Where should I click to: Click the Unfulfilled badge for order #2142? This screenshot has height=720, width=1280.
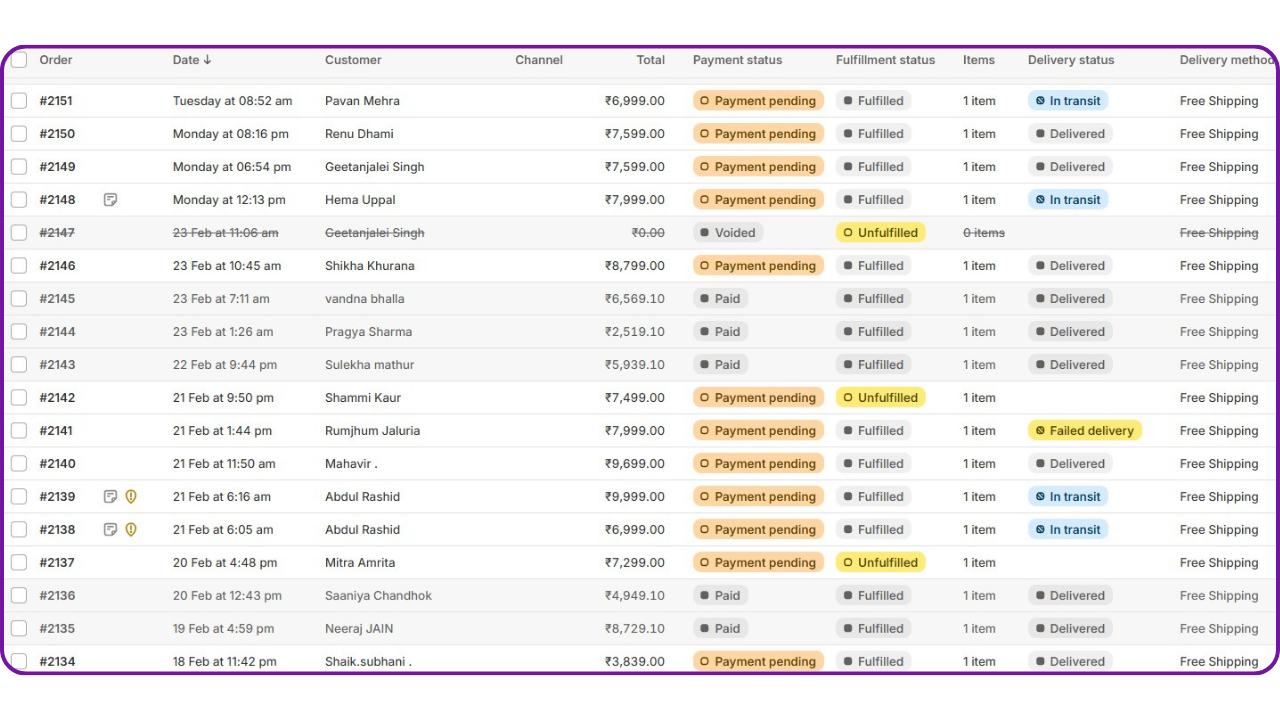coord(880,398)
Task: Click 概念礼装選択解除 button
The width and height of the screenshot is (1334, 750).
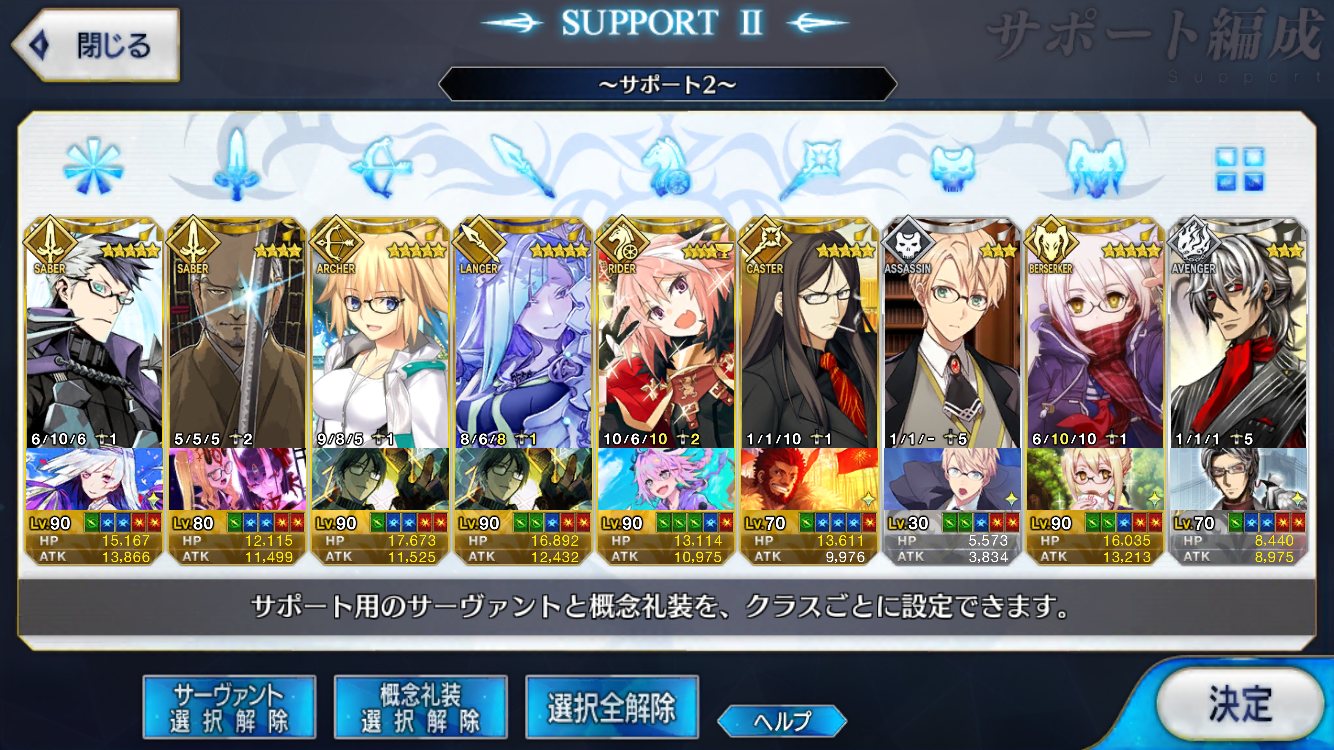Action: 420,707
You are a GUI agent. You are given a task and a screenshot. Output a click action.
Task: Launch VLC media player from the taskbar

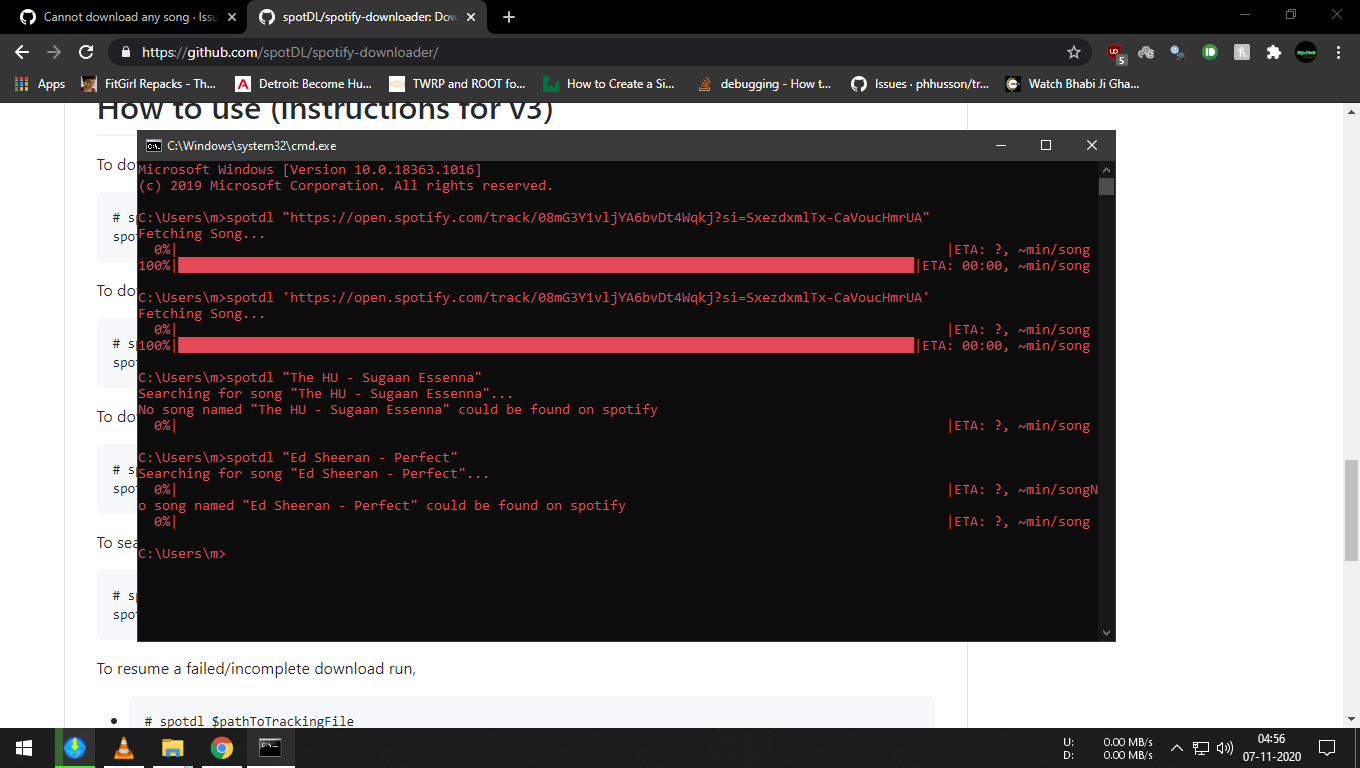pos(123,748)
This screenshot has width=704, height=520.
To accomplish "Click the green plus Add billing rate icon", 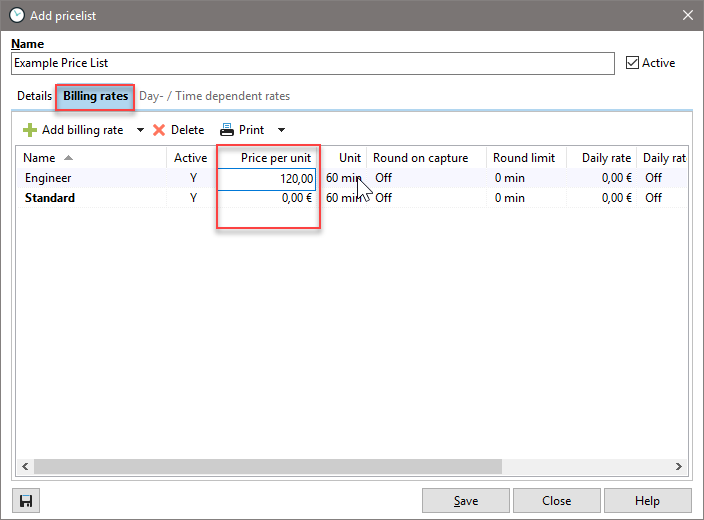I will [x=30, y=130].
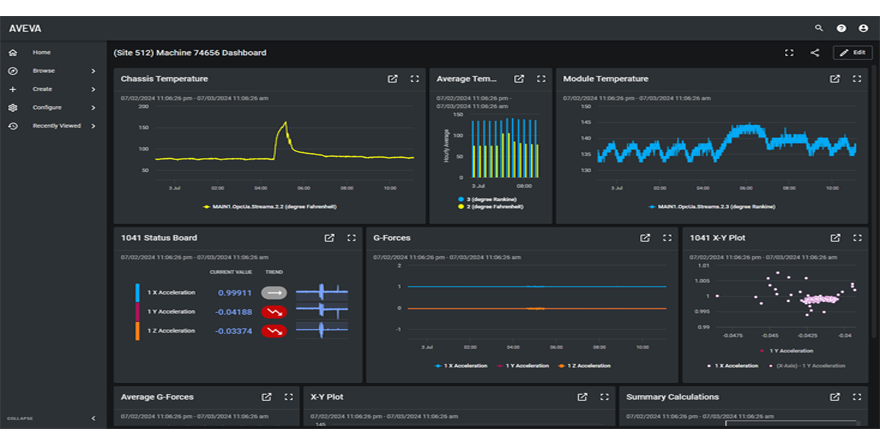Open Configure in the sidebar
The image size is (880, 444).
coord(46,107)
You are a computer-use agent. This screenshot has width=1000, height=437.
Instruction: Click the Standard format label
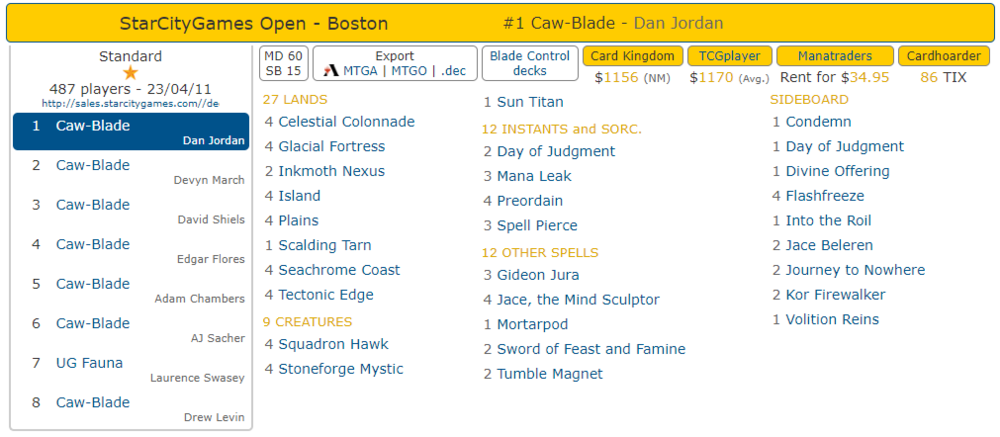tap(130, 56)
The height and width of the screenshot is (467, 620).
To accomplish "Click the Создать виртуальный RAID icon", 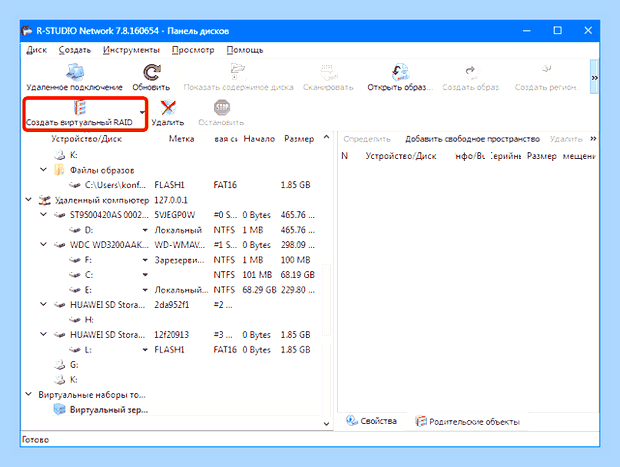I will pyautogui.click(x=79, y=108).
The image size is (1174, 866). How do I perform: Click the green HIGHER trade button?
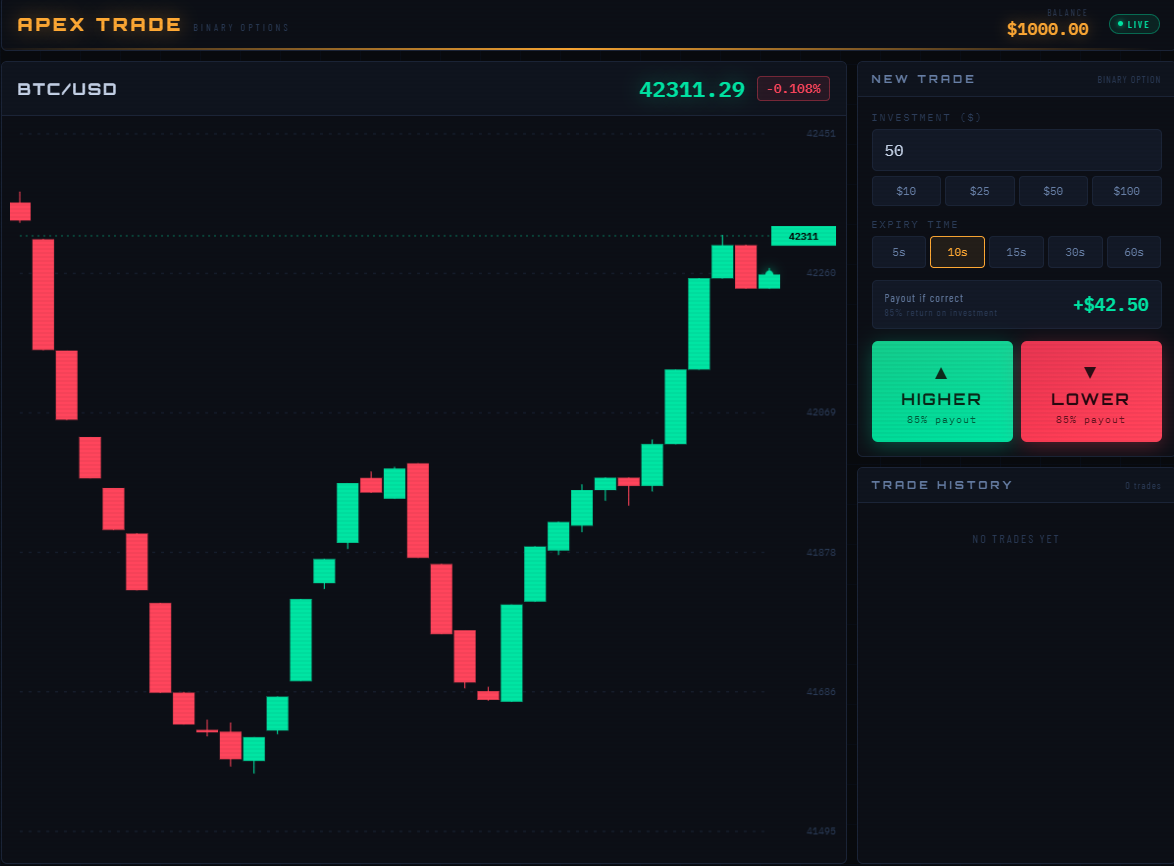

################

» Task statement: Your answer should be a single number: the count of lines in the material above that contain "button".

» Exercise output: 2